New Hampshire Criminalizes Cruelty to Wild Animals
New Hampshire Governor Chris Sununu has signed into law House Bill 529 which will make any person who “purposely beats, cruelly whips, tortures or mutilates . . . any wild animal, fish or wild bird,” or who causes such acts, guilty of a class B felony. Any person who “negligently” takes such action shall be guilty of a misdemeanor. The law includes an affirmative defense for “any manner of taking, open season time limits, permitted scientific investigations or wildlife management practices lawful under title XVIII or administrative rules.”
Illinois Allows Barring Companion Animal Ownership in Households of Persons Convicted of Multiple Animal Cruelty Offenses
Illinois Governor J.B. Pritzker has signed into law HB 168 which provides that a “court may order that a person and persons dwelling in the same household may not own, harbor, or have custody or control of any other animal if the person has been convicted of 2 or more of the following offenses: (1) a violation of aggravated cruelty; (2) a violation of animals for entertainment; or (3) a violation of dog fighting.”

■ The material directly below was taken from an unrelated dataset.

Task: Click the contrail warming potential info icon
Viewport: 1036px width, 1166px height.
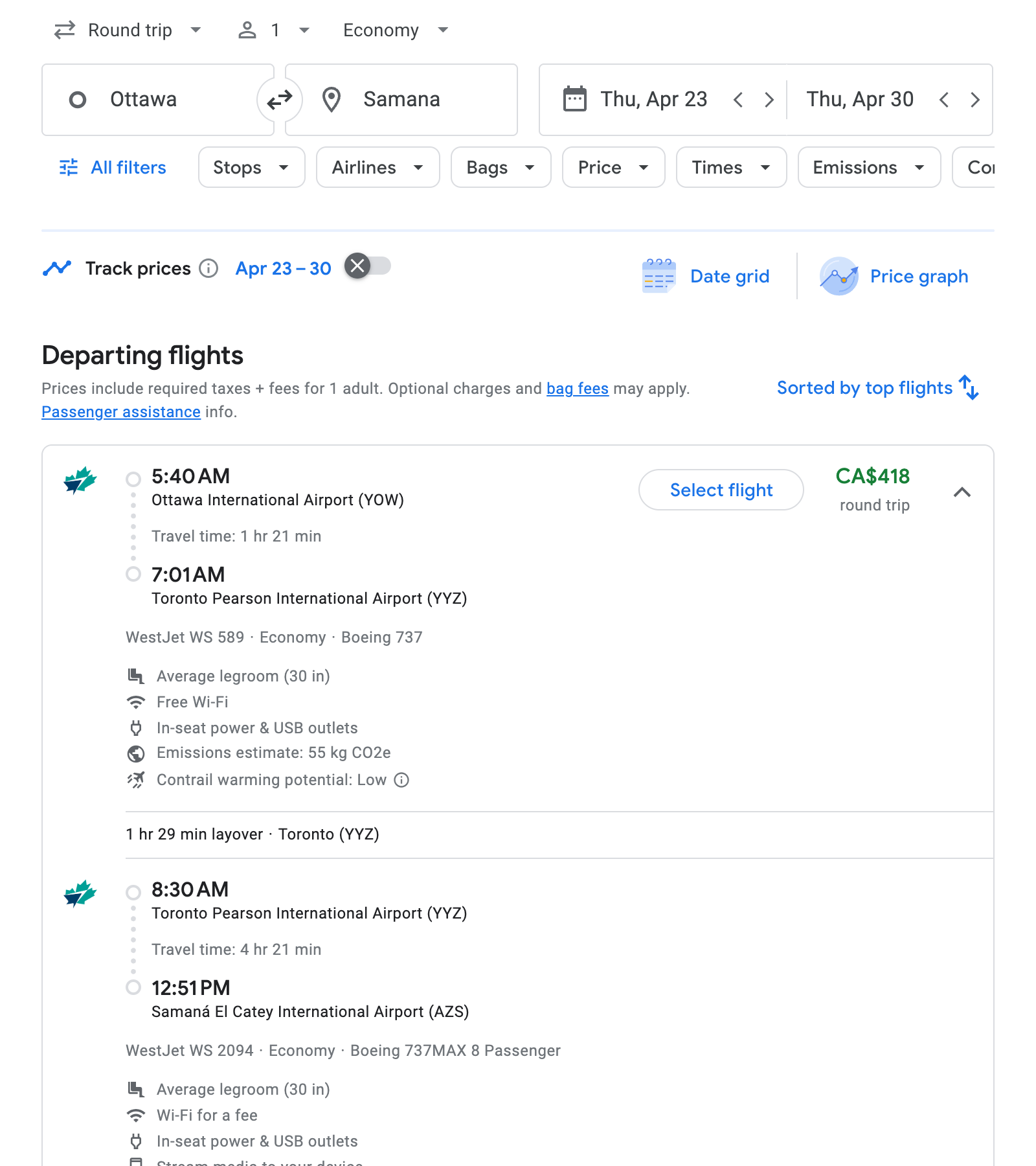Action: (401, 780)
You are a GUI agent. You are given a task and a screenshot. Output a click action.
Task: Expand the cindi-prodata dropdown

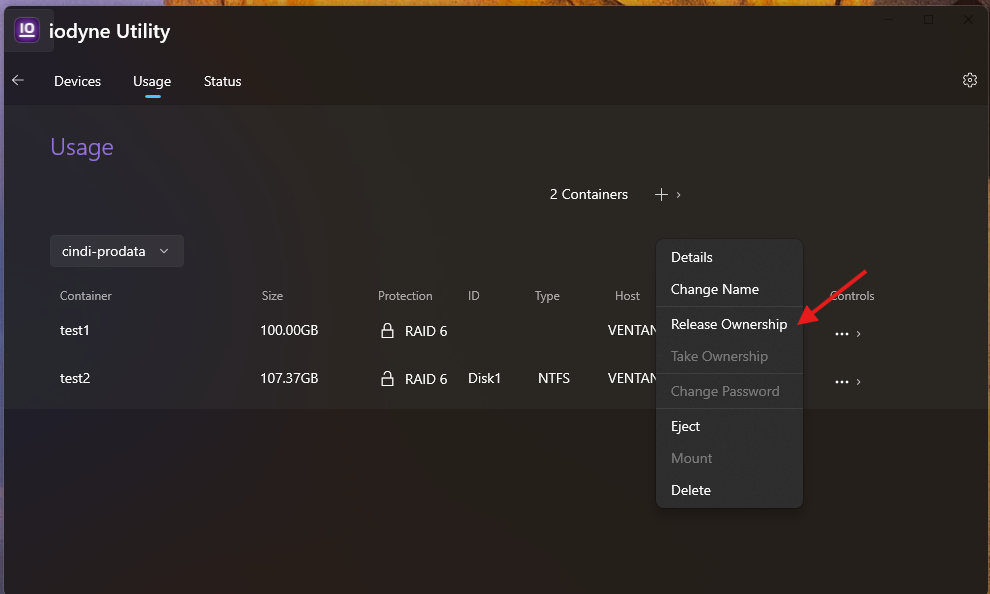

New York Bill Would Make Multiple Animal Cruelty Convictions Within Five Years a Felony
New York Senate Bill 7302 would make any subsequent conviction for animal cruelty or failure to provide sustenance to an animal a felony if committed within five years of a previous such conviction. The felony could carry a sentence of imprisonment for up to two years. The bill’s provisions would not apply to animals used in research.
Louisiana Creates Crime of Unlawful Possession, Transfer, or Manufacture of Animal Fighting Paraphernalia
Louisiana Governor John Bel Edwards has signed into law Senate Bill 144 which will prohibit the possession, purchase, sale, transfer, and manufacture of animal fighting paraphernalia “with the intent to engage in, promote, or facilitate animal fighting.” “Animal fighting paraphernalia” is defined as “equipment, products, implements, or materials of any kind that are used, intended for use, or designed for use in the training, preparation, conditioning, or furtherance of animal fighting” and includes but is not limited to “breaking sticks, cat mills, treadmills, fighting pits, spring poles, unprescribed veterinary medicine, veterinary treatment supplies,” and “spurs, gaffs, knives, leather training spur covers, slashers, heels, or any other sharp implement designed to be attached in place of the natural spur of a cock or game fowl.” The new law exempts “items normally used in cockfighting that are at least five years old and have historical value” and “the training of animals or the use of [listed] equipment in the training of animals for any purpose not prohibited by law.”